Nos leilões da última quinta-feira, o Tesouro Nacional comercializou R$ 37,8 bilhões em títulos, sendo a maior parte com vencimentos em 2021, 2022 e 2024. O valor negociado nesses papéis foi de R$ 30,4 bilhões, sendo que a maior parte, R$ 24,4 bilhões, com vencimento até outubro de 2021.
LEIA MAIS: Taxas caem pela 3ª sessão seguida, com leilão do Tesouro em destaque
Para esses, o Tesouro pagou uma taxa de juros ao ano de 3,04%, acima dos 2,12% negociados na semana anterior. Já para os de 2022, os juros foram de 4,99%, acima dos 4,83% anteriores. E os 4,5 milhões de títulos para 2024 foram vendidos com juros de 6,55% ao ano, contra 6,39% fechados na outra quinta-feira. Ou seja, os investidores estão pedindo prêmios cada vez mais altos mais para se arriscarem a comprar os títulos, mesmo os de curto prazo.

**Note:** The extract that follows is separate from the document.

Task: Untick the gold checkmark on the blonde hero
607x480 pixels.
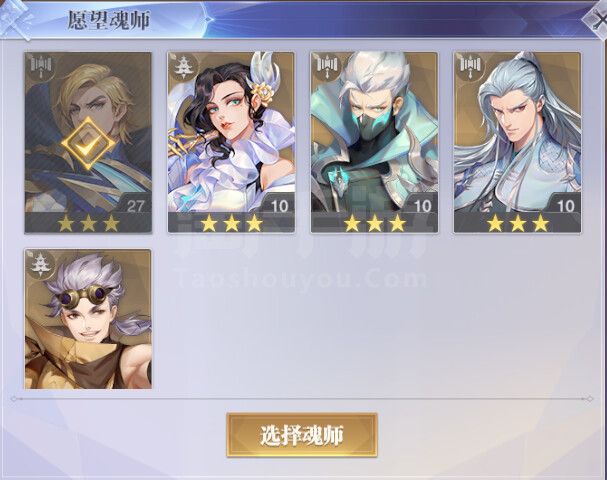Action: pyautogui.click(x=88, y=144)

“Mercado está avisando que ainda está disposto a financiar a dívida, mas precisa de mais certezas para baixar as taxas”, diz Fontes.
Qual a solução?
Ainda na quinta, Guedes voltou a defender que o governo Bolsonaro trabalha rumo a reformas, citando a PEC Emergencial e a Reforma Administrativa, que muda algumas regras do serviço público. No entanto, o que antes sinalizava que teria alguma resolução até dezembro, ficou para o ano que vem.

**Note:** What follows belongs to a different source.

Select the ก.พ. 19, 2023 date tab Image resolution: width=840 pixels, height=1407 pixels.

LEIA MAIS: Se o país fizer besteira afunda de novo, diz Guedes
“Governo quer passar algumas pautas como Cabotagem, que são importantes, mas não urgentes. [Rodrigo] Maia, [presidente da Câmara], estava com uma agenda positiva de que o Legislativo poderia abrir mão do recesso e votar a Administrativa e a Tributária em janeiro. Mas agora o cenário-base é de que não vai ter nenhuma votação até fevereiro”, diz Pereira.
Não somente as eleições municipais de novembro paralisaram os trabalhos no Congresso, como também as negociações para a sucessão de Maia na presidência da Câmara transferiram o foco das reformas para os bastidores do jogo político. Para os analistas da XP Investimentos, em relatório da última sexta-feira (27), ainda há um ambiente pró-reformas no Brasil, mas o país está longe de um ambiente político harmônico. “O Executivo federal e o Congresso têm um diálogo truncado e existe muita resistência à agenda de reformas por grupos organizados e influentes”, escrevem.
Para o UBS, a expectativa de 2021 é de algum avanço na discussão da Reforma Tributária, mas não necessariamente a aprovação final do texto. Esperam a aprovação da PEC Emergencial e do Pacto Federativo, que poderiam permitir uma maior maleabilidade nos gastos federais mais latentes e, assim, abrir espaço para a reformulação do novo benefício, batizado de Renda Brasil, na casa dos R$ 50 bilhões a R$ 60 bilhões por ano.
VEJA TAMBÉM: Brasil, Turquia e Índia: subir ou não subir a taxa de juros, eis a questão
O banco suíço espera um avanço de 3,5% da economia brasileira em 2021, desde que as reformas fiscais aconteçam, com papel indispensável para a estabilização do crescimento e da inflação e para a manutenção do Teto de Gastos.